Provided records:
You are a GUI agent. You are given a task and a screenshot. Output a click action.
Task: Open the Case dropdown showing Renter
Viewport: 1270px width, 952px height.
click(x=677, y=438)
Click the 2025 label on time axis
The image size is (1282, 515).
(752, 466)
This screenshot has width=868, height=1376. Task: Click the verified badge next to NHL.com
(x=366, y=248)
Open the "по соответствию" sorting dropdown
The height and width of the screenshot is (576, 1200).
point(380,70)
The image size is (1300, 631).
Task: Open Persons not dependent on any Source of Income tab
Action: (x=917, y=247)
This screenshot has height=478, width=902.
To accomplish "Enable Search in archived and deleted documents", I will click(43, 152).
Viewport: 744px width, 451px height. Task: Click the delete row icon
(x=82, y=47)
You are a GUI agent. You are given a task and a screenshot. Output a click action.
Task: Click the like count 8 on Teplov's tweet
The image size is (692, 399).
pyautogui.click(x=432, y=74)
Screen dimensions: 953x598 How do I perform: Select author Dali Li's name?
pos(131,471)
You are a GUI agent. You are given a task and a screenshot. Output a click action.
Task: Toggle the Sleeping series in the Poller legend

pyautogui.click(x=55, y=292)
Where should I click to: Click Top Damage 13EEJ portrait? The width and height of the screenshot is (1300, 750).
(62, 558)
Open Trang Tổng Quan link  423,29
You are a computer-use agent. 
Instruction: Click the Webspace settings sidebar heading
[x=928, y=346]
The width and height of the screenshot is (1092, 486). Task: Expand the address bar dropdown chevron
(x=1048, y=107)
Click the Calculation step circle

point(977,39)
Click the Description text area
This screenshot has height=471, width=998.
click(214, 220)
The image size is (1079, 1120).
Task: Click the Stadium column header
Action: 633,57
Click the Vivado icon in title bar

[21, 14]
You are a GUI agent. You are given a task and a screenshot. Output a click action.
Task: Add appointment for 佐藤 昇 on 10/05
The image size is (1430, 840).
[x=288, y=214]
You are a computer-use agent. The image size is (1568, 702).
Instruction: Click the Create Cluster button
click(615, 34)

What the task asks: Every record above is to be transcribed exactly.

Expected answer:
You are a GUI agent. You are given a task and a screenshot. Output a click action.
Task: Open the Case dropdown showing Renter
Viewport: 1270px width, 952px height.
click(x=677, y=438)
Click the 2025 label on time axis
The image size is (1282, 515).
(752, 466)
This screenshot has width=868, height=1376. Task: Click the verified badge next to NHL.com
(x=366, y=248)
Open the "по соответствию" sorting dropdown
The height and width of the screenshot is (576, 1200).
point(380,70)
The image size is (1300, 631).
Task: Open Persons not dependent on any Source of Income tab
Action: (x=917, y=247)
This screenshot has height=478, width=902.
To accomplish "Enable Search in archived and deleted documents", I will click(43, 152).
Viewport: 744px width, 451px height. Task: Click the delete row icon
(x=82, y=47)
You are a GUI agent. You are given a task and a screenshot. Output a click action.
Task: Click the like count 8 on Teplov's tweet
The image size is (692, 399).
pyautogui.click(x=432, y=74)
Screen dimensions: 953x598 How do I perform: Select author Dali Li's name?
pos(131,471)
You are a GUI agent. You are given a task and a screenshot. Output a click action.
Task: Toggle the Sleeping series in the Poller legend

pyautogui.click(x=55, y=292)
Where should I click to: Click Top Damage 13EEJ portrait? The width and height of the screenshot is (1300, 750).
(62, 558)
Open Trang Tổng Quan link  423,29
You are a computer-use agent. 
Instruction: Click the Webspace settings sidebar heading
[x=928, y=346]
The width and height of the screenshot is (1092, 486). Task: Expand the address bar dropdown chevron
(x=1048, y=107)
Click the Calculation step circle

point(977,39)
Click the Description text area
This screenshot has height=471, width=998.
click(214, 220)
The image size is (1079, 1120).
Task: Click the Stadium column header
Action: 633,57
Click the Vivado icon in title bar

[21, 14]
You are a GUI agent. You are given a task and a screenshot. Output a click action.
Task: Add appointment for 佐藤 昇 on 10/05
The image size is (1430, 840).
[x=288, y=214]
You are a computer-use agent. The image size is (1568, 702).
Instruction: Click the Create Cluster button
click(615, 34)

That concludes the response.